About

Portrait of David Emory Shi smiling

David Emory Shi

President Emeritus & Professor of History, Furman University

Dr. David E. Shi (pronounced “Shy”), the 10th president of Furman University (Greenville, SC) from 1994 to 2010, is a leading figure in American higher education and a preeminent historian whose books have sold almost 3 million copies. A prolific writer and speaker, David has shared his knowledge of such topics as American history, sustainability, the pursuit of happiness, and leadership with thousands of people in the corporate, higher education, nonprofit, and religious sectors.

Shi, an Atlanta native and a 1973 magna cum laude Furman graduate who was inducted into Phi Beta Kappa before earning a Ph.D. in history from the University of Virginia (1976), championed Furman’s emphasis on engaged learning, energy conservation, and environmental stewardship.

An All-Southern Conference football player at Furman and a Distinguished Military Graduate, Shi was inducted into the U.S. Army ROTC Hall of Fame in 2016.

In 2003, David E. Shi received the Presidential Leadership Award from the Andrew W. Mellon Foundation and was named Greenville Magazine’s Business Person of the Year.

Under David’s direction, Furman became a national leader in promoting sustainability during the early twenty-first century, David was a charter signatory of the American College & University Presidents’ Climate Commitment in 2006. During his presidency, Furman built the first LEED (Leadership in Energy and Environmental) certified building in South Carolina (there are now 9 LEED-certified buildings on campus). In 2010, the environmental organization Upstate Forever presented Shi with its Extraordinary Achievement in Environmental Conservation Award. That same year, Furman University’s Board of Trustees named its new Institute for Sustainability in honor of Shi.

Established in 2008, the David E. Shi Institute for Sustainability was featured in two cover stories in Southern Living magazine. It generates all its electricity needs from renewable energy sources and features a student-run organic garden that supplies all its produce to the university’s dining hall.  Over its first ten years, the Shi Institute has evolved into an animating hub where educators, students, and community leaders work together to address the most complex issues of sustainability, on and off campus.

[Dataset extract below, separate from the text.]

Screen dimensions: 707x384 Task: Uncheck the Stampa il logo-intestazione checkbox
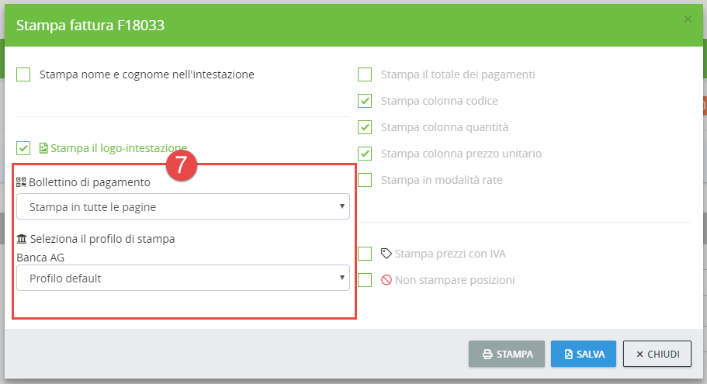coord(23,147)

Group of books by David Emory Shi

David E. Shi’s books are used in classrooms at over 800 colleges and universities.

A specialist in intellectual and cultural history who taught for seventeen years at Davidson College, where he also chaired the history department, David is the author of several books, including Matthew Josephson, Bourgeois Bohemian (Yale University Press, 1980), The Simple Life: Plain Living and High Thinking in American Culture (Oxford University Press, 1985), which was a History Book Club selection and Pulitzer Prize nominee, and Facing Facts: Realism in American Thought and Culture, 1850-1920 (Oxford University Press, 1994). 

He is also author of the best-selling America: A Narrative History (W. W. Norton), now in its twelfth edition, and For the Record (W.W. Norton), now in its eighth edition. These books are used in classrooms at over 800 colleges and universities.

David E. Shi is also a busy newspaper essayist. He has published several hundred columns in newspapers such as The Greenville News, The Christian Science Monitor, The Charlotte Observer, The Atlanta Journal-Constitution, and the Philadelphia Inquirer, among others. His columns and essays are also heard on National Public Radio. A collection of his speeches, essays, and columns has been published under the title The Bell Tower and Beyond: Reflections on Learning and Life (University of South Carolina Press, 2002).

Shi maintains an active schedule as a public speaker on campuses and at corporate and community events. He has recently served on the Advisory Board for Duke Energy, the Boards of Trustees at Brevard College and Warren Wilson College, and the Board of Managers of the South Carolina Historical Society. In 2018, Furman University inducted him into its Benefactors’ Circle, honoring those who have donated over $1 million to the institution. 

Shi lives at Pawleys Island, South Carolina, near the site of Litchfield, an 18th-century rice plantation along the Waccamaw River.